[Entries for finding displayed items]
-*-
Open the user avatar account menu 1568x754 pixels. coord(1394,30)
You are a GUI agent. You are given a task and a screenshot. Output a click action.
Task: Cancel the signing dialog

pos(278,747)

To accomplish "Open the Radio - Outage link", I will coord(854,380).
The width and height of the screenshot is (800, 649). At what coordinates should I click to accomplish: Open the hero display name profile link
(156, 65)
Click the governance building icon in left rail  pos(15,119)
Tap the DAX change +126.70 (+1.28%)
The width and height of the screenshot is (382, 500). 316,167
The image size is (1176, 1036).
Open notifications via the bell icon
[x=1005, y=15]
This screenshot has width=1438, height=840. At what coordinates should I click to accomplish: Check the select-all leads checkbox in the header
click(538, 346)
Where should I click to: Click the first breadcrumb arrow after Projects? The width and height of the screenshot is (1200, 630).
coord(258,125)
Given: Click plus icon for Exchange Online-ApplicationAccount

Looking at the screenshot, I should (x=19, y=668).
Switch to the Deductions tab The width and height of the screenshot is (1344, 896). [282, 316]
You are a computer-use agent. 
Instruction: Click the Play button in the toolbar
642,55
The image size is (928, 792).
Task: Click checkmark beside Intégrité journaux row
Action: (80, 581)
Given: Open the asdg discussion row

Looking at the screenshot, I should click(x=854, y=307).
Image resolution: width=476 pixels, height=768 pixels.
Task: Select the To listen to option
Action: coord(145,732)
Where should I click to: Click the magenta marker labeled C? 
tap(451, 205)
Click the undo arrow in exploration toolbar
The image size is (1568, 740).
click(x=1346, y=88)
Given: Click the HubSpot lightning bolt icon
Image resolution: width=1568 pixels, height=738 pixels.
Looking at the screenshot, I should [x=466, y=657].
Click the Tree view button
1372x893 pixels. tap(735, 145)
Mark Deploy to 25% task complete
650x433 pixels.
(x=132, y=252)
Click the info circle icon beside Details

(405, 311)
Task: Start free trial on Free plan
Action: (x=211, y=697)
-*-
Aim
Starting at the line that contains "Given: Open the asdg discussion row" and ending with the last of the entries, write those lines out again, substituting "purple" for "magenta" and leaving everything else as it is.

Solution for this exercise
Given: Open the asdg discussion row

Looking at the screenshot, I should click(x=854, y=307).
Image resolution: width=476 pixels, height=768 pixels.
Task: Select the To listen to option
Action: coord(145,732)
Where should I click to: Click the purple marker labeled C? 
tap(451, 205)
Click the undo arrow in exploration toolbar
The image size is (1568, 740).
click(x=1346, y=88)
Given: Click the HubSpot lightning bolt icon
Image resolution: width=1568 pixels, height=738 pixels.
Looking at the screenshot, I should [x=466, y=657].
Click the Tree view button
1372x893 pixels. tap(735, 145)
Mark Deploy to 25% task complete
650x433 pixels.
(x=132, y=252)
Click the info circle icon beside Details

(405, 311)
Task: Start free trial on Free plan
Action: (x=211, y=697)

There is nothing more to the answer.